In Southwest Stainless, the U.S. Court of Appeals for the Tenth Circuit held that although pricing generally may be protectable, a court needs look at the specific pricing at issue in the case to determine whether the company protected that pricing. Ultimately, the Court in Southwest Stainless held that sharing pricing with a customer, without restriction, removes any claim of confidentiality that may have existed.
John Sappington and William Emmer worked for over ten years supplying metals to customers in the Tulsa-area on behalf of Southwest Stainless. Within a month of each other (and shortly after the departure of another Southwest employee), Sappington and Emmer left Southwest to work for a local competitor, Rolled Alloys. After their departure, Southwest identified two Southwest customer (previously serviced by Sappington and Emmer) who transferred business to Rolled Alloys. At trial, it was adduced that the former employees had assisted in preparing pricing quotes to these customers, including re-quoting Rolled Alloys’ prices at a price lower than the Southwest quote known to the former employees. The trial court entered judgment on behalf of Southwest, relying upon the steps undertaken by Southwest to keep its pricing confidential, such as: (1) confidentiality agreements, (2) password protection, (3) expenditure of hundreds of thousands of dollars to keep the information confidential, and, notably (4) the admission of the former employees that they understood price quotes to be confidential. Southwest Stainless, 582 F.3d at 1189.

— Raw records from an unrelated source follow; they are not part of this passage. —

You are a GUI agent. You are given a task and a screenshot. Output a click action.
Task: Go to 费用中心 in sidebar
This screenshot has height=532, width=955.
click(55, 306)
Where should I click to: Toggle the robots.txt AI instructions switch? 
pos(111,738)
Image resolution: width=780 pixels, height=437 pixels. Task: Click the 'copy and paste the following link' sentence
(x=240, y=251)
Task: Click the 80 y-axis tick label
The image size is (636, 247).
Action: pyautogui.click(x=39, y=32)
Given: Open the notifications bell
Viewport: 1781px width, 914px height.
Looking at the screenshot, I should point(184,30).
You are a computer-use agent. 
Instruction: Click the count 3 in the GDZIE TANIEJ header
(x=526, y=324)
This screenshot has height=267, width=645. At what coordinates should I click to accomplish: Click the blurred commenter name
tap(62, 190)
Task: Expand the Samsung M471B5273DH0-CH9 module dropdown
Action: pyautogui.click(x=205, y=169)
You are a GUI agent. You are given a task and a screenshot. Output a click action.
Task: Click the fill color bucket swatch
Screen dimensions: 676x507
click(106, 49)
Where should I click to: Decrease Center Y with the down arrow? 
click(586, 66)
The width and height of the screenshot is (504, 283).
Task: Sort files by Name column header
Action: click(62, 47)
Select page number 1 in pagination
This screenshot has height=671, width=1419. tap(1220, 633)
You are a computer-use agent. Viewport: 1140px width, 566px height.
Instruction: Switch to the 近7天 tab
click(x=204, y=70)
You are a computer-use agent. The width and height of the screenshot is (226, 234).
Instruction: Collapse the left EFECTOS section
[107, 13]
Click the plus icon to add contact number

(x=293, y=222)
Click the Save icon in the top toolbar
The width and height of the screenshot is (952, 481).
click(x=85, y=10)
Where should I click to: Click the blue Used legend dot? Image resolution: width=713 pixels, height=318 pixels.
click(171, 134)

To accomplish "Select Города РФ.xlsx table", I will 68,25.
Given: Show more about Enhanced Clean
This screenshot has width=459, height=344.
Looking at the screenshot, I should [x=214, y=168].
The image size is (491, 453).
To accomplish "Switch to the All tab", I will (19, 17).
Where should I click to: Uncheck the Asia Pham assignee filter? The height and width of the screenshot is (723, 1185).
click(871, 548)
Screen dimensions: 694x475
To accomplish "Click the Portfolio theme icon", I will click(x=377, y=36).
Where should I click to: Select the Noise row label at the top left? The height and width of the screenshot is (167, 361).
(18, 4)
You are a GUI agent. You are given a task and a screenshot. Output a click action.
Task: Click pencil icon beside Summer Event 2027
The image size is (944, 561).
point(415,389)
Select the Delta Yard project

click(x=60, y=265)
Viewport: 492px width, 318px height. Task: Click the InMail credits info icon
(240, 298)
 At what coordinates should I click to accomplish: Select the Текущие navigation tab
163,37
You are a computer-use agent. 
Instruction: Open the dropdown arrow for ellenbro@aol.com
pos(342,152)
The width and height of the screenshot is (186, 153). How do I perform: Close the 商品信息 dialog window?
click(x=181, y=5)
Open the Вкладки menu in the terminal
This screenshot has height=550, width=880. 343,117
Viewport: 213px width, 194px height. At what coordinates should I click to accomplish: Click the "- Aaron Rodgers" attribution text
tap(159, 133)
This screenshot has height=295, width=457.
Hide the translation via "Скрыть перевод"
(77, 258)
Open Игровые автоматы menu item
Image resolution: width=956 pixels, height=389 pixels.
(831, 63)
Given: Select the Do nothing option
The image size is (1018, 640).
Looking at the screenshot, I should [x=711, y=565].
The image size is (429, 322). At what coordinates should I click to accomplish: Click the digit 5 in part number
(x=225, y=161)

On appeal, the Tenth Circuit reversed this holding, drawing a distinction between “general measures” used to protect trade secrets and the “particular” pricing at issue in this case. Id. at 1190. It cited record evidence that Southwest had provided customers with “posted pricing,” that customers revealed competitors’ pricing, and that Southwest did not prevent customers from sharing its information. Id. The Tenth Circuit relied upon the United States Supreme Court decision of Rucklehaus v. Monsanto Co., 467 U.S. 986, which held:
If an individual discloses his trade secret to others who are under no obligation to protect the confidentiality of the information, or otherwise publicly discloses the secret, his property right is extinguished.
Here, because Stainless had “disclosed the quote” and the customer was “under no obligation to keep the information confidential,” the Court held the district court erred in holding such a price quote confidential and reversed the judgment in favor of the Plaintiff.
This holding implies, however, that a company still may be able to assert trade secret protection for information necessarily shared with customers so long as the company requires its customers to treat the information as confidential as well.
 Notably, the opinion affirmed the remaining counts, including a breach of non-competition agreements, which ultimately awarded the same damages sought through the trade secret claim.